Bir belge!
1951-52 yıllarında Türkiye Komünist Partisi tutuklamaları yapılmıştı.
Orhan Kilercioğlu “Bekleyiş” isimli kendi yazılarından yapmış olduğu bir derlemede (Toker Yayınları, 1970) komünistlerin üzerinde çıkan bir belge ile ilgili şu bilgiyi vermektedir:
“O tarihlerde yakalanan komünistlerin, Moskova’dan aldıkları emirlerle faaliyetlerinde Kürtçülüğe de yer verdikleri tespit edilmiştir. TKP(Türkiye Gizli Komünist Partisi)nin o zaman yakalanan raporlarından bir tanesinde: ”Türkiye(gizli) Komünist Partisi, Doğu ve Güneydoğu Anadolu bölgelerinde bir Kürdistan devletinin kurulması için çalışacak ve Türkiye’de rejim gerçekleşince dünyadaki Kürtlere, kurulacak müstakil Kürdistan devleti için bu bölgelerden yeteri kadar toprak verilecektir.“
Bugünler, o gün SSCB Rusya’sı, bugün hem Putin Rusya’sı hem ABD ve AB’nin aynı hedefe kilitlendiği ve 55 yıl önceki meşum plânın neredeyse vücut bulduğu günlerdir. Anlaşılan o ki, Türkiye yıllarca uyumuş, uyuşturulmuştur. Tarihî derinliği ve millî şuuru olmayan siyasetçilerle yönetilen ülkelerin başı beladan kurtulur mu? Tabii ki, kurtulmaz. Hele bu ülke Türkiye ise, bu hiç mümkün değil.

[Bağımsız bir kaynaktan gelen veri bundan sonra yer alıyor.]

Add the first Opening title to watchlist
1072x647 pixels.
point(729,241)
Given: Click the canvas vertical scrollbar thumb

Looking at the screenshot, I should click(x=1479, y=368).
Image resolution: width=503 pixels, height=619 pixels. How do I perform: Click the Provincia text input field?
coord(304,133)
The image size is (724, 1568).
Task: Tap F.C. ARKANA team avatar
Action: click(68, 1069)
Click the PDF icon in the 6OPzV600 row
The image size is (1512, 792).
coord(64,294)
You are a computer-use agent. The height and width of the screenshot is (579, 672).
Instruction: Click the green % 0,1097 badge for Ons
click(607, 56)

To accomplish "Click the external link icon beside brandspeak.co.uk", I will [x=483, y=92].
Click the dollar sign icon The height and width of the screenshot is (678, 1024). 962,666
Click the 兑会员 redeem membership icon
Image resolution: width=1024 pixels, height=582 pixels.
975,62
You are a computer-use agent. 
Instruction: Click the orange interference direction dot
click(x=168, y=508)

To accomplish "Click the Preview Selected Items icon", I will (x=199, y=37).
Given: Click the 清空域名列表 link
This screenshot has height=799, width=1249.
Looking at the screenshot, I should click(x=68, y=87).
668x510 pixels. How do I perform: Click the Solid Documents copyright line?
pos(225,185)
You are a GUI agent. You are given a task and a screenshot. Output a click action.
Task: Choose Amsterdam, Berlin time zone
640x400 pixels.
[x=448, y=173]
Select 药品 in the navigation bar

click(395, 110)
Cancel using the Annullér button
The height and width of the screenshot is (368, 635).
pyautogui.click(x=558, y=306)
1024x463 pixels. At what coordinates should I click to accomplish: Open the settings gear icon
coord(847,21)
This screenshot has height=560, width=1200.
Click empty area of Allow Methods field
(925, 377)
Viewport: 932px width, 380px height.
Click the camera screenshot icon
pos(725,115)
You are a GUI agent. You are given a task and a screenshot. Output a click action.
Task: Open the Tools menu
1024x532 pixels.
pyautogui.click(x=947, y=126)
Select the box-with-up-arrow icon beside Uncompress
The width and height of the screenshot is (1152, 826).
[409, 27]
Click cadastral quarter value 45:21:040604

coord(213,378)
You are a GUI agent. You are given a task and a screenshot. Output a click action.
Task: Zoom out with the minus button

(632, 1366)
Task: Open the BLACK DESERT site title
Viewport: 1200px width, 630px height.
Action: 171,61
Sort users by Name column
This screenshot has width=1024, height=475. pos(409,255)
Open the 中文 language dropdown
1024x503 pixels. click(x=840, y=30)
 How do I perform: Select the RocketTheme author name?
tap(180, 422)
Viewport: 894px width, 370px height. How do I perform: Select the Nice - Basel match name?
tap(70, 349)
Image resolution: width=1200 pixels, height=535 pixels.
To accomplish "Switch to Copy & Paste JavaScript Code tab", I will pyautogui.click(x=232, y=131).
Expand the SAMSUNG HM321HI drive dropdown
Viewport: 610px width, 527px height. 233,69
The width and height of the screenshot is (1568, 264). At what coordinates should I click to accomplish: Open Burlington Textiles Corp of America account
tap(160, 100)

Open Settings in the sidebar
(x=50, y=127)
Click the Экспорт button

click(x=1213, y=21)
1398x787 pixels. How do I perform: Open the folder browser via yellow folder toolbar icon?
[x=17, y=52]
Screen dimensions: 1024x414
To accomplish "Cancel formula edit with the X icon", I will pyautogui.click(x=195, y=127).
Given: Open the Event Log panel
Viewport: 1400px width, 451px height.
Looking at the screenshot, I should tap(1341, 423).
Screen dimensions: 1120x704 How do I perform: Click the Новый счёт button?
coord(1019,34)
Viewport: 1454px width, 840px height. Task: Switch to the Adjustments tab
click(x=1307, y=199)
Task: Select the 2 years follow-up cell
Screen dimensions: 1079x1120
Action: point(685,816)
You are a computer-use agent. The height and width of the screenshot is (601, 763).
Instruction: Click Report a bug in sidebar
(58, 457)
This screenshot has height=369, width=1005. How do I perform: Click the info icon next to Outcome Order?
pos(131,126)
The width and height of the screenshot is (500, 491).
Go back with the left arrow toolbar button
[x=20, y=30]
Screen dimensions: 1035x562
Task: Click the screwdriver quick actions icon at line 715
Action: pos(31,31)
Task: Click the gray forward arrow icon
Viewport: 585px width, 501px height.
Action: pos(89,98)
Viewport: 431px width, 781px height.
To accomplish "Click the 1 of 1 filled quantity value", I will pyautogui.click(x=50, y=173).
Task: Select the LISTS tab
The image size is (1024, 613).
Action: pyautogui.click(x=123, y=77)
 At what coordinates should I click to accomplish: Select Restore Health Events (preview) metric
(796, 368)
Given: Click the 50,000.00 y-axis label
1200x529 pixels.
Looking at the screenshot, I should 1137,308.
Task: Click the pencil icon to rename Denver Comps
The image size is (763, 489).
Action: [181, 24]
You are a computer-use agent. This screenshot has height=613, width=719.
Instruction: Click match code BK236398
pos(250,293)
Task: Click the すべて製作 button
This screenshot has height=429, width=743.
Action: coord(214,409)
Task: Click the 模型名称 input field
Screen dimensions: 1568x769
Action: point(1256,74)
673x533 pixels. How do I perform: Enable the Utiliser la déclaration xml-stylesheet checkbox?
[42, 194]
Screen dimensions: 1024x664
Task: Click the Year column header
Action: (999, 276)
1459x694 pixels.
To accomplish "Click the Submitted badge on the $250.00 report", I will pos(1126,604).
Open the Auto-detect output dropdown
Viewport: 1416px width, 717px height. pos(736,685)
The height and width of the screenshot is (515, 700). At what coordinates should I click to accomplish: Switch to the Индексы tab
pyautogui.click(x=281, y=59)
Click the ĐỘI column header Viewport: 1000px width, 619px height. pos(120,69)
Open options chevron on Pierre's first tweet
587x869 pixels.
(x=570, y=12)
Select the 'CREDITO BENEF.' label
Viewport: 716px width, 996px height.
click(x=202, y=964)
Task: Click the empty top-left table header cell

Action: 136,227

Bizimkiler ülkeyi yönetirken; Yunanistan’ı Megalo İdea’sını, İsrail’in Arz’ı Mev’udunu, Patrikhane’nin “Ekümeniklik” sevdasını, Moskova’nın “Sıcak denizlere inme” hayallerini, Ermenistan’ın “Ağrı Dağı’na bayrak çekme” isterisini, İngiliz ve ABD’nin bölge petrollerine abanma ve İslam’ın temsilcisi ve savunucusu gördükleri Türk milletini ayakları üzerinde durdurmama planlarını hesaba katmadı, hâlâ da katmıyor. Görüldüğü gibi bu planların tamamında Türk toprağı ve Türk halkı var. O gün bugündür bu ülkeyi yönetenler düşmanlarının bu planlarına inanmıyor. Böylesi hedef peşinde koşan ülkelerin yüzlerine gülen politikacılarına inanıyor ve kendi milletini uyaran Türk milliyetçilerini hayal görmekle ve düşmanlık üretmekle suçluyor. Kurdu seviyor, can derdindeki kuzuyu niye meleyip duruyorsun diye sürüsünün düşmanı olarak görüyor.
Ama işte gelinen nokta herkesin gözü önünde... Dün Türkiye(gizli) Komünist Partisi’nin Türkiye’yi parçalayarak kurulması için gayret ettiği Kürdistan, ülkeyi yönetenler tarafından masa üzerine konmuş, bölücüler “Taraf” olarak kabul edilmiş, “Nasıl bölelim” müzakereleri çoktan başlamış... Türkiye’yi parçalamak için örgüt kurmuş ve 40 bin cana mal olmuş Öcalan masanın bir ucunda, Türkiye Cumhuriyeti Devleti masanın diğer ucunda. Öyle demeçler veriliyor, öyle talepler ileri sürülüyor ki, Çanakkale şehitleri duysa, ete kemiğe bürünmek için Allah’a(c.c.) yalvarır, duaları kabul olursa da ilk işleri pek çok siyasinin boğazını sıkmak olurdu.
Yunanistan’ın ve Türkiye içerisindeki bir patrikhanenin bile yüz yıllık, ikiyüz yıllık hedefleri olur, koskoca Türk milletinin hedefi ise “sadece seçim kazanmak” ve “devleti ele geçirmek” üzerine olursa bu akıbet kaçınılmazdır.
Durum hiç iyi değil...
Rabbim akıbetimizi hayreylesin. Amin.